Pais adotivos são acusados de agressão em PG
Polícia Civil vai abrir inquérito para apurar denúncias. Uma das vítimas, de 9 anos, é deficiente. Menino de oito anos apareceu com ferimentos semelhantes à queimaduras na escola.

Caso veio à tona por meio do Conselho Tutelar Oeste que deu atendimento a ocorrência -
Polícia Civil vai abrir inquérito para apurar denúncias. Uma das vítimas, de 9 anos, é deficiente. Menino de oito anos apareceu com ferimentos semelhantes à queimaduras na escola.
O Núcleo de Proteção à Criança e ao Adolescente Vítimas de Crimes (Nucria) de Ponta Grossa, órgão ligado à Polícia Civil, vai abrir um inquérito para apurar possíveis maus-tratos e lesões corporais cometidos contra duas crianças – um menino de oito e uma menina deficiente física de nove anos. A informação foi confirmada ontem pela delegada Ana Paula Cunha Carvalho.
Os principais suspeitos são os pais adotivos, um homem de 62 e uma mulher de 52 anos. Nem os nomes, muito menos a região onde residem será revelada pelo Jornal da Manhã para preservar a identidade dos envolvidos.
O caso veio à tona por meio do Conselho Tutelar Oeste que deu atendimento a ocorrência após ser acionado pela escola em que o garoto estuda. “As professoras comentaram que a criança não frequentava a escola desde a última quinta-feira. Quando retornou, na terça-feira, ele estava mancando. Questionado sobre o que estaria acontecendo, o menino desabafou falando que havia sido espancando com uma tábua de madeira”, comentou a conselheira tutelar, Michele Bohatch Markowcz. Ela, juntamente com a conselheira Juliane Pimentel, acompanham o fato.

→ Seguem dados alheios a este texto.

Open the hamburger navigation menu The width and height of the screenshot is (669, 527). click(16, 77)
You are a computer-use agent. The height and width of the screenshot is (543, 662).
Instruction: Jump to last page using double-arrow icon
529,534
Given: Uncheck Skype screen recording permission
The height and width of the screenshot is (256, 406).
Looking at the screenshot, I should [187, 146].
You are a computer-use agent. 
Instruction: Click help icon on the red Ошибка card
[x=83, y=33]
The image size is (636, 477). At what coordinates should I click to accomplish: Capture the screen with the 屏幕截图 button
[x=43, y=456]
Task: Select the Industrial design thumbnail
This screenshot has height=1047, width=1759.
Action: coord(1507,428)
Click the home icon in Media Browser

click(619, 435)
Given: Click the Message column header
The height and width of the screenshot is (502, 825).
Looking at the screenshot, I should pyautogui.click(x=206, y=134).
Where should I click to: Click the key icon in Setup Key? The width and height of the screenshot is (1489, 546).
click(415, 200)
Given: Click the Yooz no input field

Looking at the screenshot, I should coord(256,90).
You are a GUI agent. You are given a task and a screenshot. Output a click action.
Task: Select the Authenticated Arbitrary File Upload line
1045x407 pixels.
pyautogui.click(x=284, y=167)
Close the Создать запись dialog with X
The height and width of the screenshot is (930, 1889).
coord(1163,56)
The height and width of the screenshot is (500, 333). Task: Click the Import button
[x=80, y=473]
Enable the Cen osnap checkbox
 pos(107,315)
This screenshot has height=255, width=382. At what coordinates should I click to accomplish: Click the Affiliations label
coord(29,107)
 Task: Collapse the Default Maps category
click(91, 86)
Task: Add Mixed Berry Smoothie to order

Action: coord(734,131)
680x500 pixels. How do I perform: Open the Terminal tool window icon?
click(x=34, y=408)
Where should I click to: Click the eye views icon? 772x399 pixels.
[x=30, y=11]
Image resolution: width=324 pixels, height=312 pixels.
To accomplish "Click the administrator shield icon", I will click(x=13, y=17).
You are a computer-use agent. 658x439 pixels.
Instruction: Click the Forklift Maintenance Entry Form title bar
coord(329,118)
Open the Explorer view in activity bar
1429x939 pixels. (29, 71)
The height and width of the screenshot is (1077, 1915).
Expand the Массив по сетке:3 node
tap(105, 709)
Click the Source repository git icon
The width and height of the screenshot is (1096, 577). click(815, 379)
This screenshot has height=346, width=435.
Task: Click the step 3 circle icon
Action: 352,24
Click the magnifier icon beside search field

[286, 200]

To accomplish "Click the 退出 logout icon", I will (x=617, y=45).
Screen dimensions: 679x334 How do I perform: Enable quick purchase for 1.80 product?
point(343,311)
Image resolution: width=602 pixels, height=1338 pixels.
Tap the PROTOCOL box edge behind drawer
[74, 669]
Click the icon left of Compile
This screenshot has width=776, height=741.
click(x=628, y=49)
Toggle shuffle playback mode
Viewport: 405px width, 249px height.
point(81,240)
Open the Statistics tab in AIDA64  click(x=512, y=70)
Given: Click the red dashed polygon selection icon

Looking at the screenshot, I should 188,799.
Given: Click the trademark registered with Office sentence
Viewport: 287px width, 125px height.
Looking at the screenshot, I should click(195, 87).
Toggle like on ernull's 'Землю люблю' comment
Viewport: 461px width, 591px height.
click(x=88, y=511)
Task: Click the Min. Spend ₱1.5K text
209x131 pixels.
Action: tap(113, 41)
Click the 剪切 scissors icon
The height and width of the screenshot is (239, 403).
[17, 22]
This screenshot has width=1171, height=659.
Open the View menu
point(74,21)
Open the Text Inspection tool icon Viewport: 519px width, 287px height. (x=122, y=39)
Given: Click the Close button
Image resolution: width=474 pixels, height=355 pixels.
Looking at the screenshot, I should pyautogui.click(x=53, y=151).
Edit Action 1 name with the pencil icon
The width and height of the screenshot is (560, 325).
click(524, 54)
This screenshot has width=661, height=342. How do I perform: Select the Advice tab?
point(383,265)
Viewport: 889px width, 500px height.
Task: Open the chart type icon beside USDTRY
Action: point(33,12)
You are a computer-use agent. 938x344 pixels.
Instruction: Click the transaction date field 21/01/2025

Os ferimentos na perna esquerda tomavam conta da coxa e nádegas. “O menino sequer consegui sentar na carteira da escola. Ela ainda comentou que os pais haviam feito isso porque ele não queria mais comer”, relatou Michele. Vendo a preocupação do garoto com relação à irmã que é cadeirante e não fala, o Conselho Tutelar, atendendo ao Artigo 1º do Estatuto da Criança e do Adolescente (ECA) que dispõe sobre a proteção integral, resolveu também retirar a menina da casa onde vivia com os pais. “Ao chegarmos lá constatamos outro caso de negligência. A menina estava suja. Na fralda havia até fezes secas”, detalhou a conselheira.
Os dois agora estão em abrigos da cidade aguardando a decisão que será tomada pela Vara da Infância e Juventude em relação ao futuro dos mesmos. “Certamente essas crianças precisarão de um acompanhamento psicológico. Os dois estão em processo de desenvolvimento. Caso contrário, levarão esse trauma pelo resto da vida”, finaliza Michele.
Conselho Tutelar tem registros de agressões desde 2011
Segundo a conselheira Michele Bohatch Markowcz existem no órgão registros de agressões contra as duas crianças desde 2011. “Eles já foram retirados da família por duas vezes. Porém, como prega o ECA, são esgotadas todas as possibilidades de reinserção familiar. Acreditamos que agora seja decidido pela destituição de poder familiar”, comenta. Em um dos registros obtidos pelo JM, o menino teve a orelha cortada. A suspeita é de que os pais tenham utilizado um cortador de unha para efetuar a agressão. No Conselho Tutelar não existe o registro de quando os dois foram adotados pelo casal.